作業の準備行為等の時間が、労働基準法上の労働時間であるかについては、「労働者が、就業を命じられた業務の準備行為等を事業所内において行う事を使用者から義務付られ、又はこれを余儀なくされた時は、当該行為は、特段の事情ない限り、使用者の指揮命令下に置かれたものと評価することができ、当該行為に要した時間はそれが社会通念上必要と認められるものである限り、労働基準法上の労働時間に該当する。」とするのが最高裁判所の判例である。

解答 正 

事案の概要

Xらが勤務するY社の造船所では就業規則で始終業の基準が明記されていた。この基準によると作業服、保護具等の脱着等に要する時間は、勤務時間に当たらないという取り扱いになっていた。このような取り扱いを納得しないXらは作業服、保護具等の脱着等に要する時間は労働基準法32条の労働時間に該当すると主張し、割増賃金の支払等を求めて訴えを提起した。第一審、控訴審ともXらの請求を一部容認したため、Xら、Y社の双方が上告した。

判決の要旨

労働基準法上の労働時間は、労働者が使用者の指揮命令下に置かれている時間をいい、その労働時間に該当するか否かにより客観的に定まるものであって、労働契約、就業規則、労働協約等の定めのいかんにより決定されるものではない。

労働者が、就業を命じられた業務の準備行為等を事業所内において行う事を使用者から義務付けられ、又はこれを余儀なくされたときは、当該行為は、特段の事情のない限り、使用者の指揮命令下に置かれたものと評価する事ができ、当該行為に要した時間は、それが社会通念上必要と認められるものである限り、労働基準法上の労働時間に該当する。

まとめ

この判例については労働時間の捉え方にあると思います。しっかりと客観的に捉える事ができているのか。就業規則に定めてあるとは言え使用者に委ねる事は妥当ではないですよね。
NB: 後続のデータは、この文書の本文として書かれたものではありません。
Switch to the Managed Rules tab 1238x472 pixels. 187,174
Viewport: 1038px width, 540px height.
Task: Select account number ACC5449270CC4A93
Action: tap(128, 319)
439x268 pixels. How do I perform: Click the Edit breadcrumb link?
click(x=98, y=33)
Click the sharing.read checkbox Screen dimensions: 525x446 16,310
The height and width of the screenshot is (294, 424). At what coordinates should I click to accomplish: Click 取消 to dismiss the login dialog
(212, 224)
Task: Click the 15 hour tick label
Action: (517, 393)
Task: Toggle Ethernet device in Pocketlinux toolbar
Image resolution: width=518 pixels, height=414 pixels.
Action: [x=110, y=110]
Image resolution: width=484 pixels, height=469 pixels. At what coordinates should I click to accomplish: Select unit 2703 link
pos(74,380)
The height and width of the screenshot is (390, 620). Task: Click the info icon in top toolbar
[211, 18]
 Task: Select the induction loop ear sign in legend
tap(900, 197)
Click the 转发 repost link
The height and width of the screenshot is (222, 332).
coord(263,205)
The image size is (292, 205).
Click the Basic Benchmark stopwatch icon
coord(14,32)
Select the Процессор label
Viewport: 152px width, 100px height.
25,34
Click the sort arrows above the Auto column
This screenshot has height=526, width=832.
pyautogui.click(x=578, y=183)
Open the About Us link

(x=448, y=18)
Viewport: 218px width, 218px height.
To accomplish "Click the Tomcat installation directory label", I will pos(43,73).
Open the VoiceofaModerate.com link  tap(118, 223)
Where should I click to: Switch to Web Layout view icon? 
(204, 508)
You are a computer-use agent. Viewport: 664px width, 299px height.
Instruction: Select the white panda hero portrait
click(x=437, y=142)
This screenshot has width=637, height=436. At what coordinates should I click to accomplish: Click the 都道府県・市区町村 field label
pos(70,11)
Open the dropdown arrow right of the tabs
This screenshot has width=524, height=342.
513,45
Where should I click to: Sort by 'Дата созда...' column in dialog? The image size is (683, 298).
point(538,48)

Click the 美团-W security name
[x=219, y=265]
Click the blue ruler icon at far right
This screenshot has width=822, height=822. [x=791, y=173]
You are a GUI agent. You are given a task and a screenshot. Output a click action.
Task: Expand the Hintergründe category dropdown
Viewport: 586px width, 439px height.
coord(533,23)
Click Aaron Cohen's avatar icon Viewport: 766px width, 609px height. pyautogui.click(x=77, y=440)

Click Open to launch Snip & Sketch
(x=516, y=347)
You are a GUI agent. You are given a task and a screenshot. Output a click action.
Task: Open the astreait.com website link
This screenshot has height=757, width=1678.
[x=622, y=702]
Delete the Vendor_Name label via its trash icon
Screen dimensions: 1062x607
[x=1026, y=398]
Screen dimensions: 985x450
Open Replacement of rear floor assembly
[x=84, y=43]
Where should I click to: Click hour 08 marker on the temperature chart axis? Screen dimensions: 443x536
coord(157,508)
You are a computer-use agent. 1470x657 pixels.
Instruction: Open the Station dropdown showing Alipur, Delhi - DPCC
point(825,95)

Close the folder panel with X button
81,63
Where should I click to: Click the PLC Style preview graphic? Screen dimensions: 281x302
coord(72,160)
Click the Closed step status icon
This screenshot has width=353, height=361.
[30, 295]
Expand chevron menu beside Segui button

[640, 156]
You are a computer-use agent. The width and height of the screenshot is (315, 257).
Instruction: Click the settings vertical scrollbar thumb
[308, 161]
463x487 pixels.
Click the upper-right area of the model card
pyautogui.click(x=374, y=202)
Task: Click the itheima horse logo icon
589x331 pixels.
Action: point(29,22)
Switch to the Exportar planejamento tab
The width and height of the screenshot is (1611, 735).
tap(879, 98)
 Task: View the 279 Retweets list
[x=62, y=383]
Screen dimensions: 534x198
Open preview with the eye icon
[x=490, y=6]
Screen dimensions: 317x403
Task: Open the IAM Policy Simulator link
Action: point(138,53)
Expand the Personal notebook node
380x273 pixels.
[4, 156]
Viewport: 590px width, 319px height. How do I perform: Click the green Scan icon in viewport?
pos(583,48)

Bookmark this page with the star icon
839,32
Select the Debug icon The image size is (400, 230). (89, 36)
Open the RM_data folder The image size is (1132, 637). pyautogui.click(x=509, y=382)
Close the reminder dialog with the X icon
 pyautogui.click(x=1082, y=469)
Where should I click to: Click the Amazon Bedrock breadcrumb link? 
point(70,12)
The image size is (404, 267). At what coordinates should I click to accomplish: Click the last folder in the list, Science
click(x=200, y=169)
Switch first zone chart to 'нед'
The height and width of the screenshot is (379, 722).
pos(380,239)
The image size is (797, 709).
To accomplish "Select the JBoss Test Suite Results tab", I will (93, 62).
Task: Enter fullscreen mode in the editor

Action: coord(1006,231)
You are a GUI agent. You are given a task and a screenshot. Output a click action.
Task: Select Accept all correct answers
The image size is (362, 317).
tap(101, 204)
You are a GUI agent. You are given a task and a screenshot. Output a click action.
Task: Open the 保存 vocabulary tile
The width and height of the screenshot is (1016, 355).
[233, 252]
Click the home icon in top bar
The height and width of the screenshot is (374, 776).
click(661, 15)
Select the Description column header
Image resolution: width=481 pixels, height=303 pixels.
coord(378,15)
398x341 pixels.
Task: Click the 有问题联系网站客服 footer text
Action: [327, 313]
今回の判例では労働時間に当たるものも明確になっています。

1、作業服・保護具等の装着に要する時間 2、準備体操場までの移動時間 3、始業時間前までの資材・副資材の受けだし、散水に要する時間→この業務は当番制

ここは抑えておくべき事ですね。

※個人の勉強ためout putとして使用しています。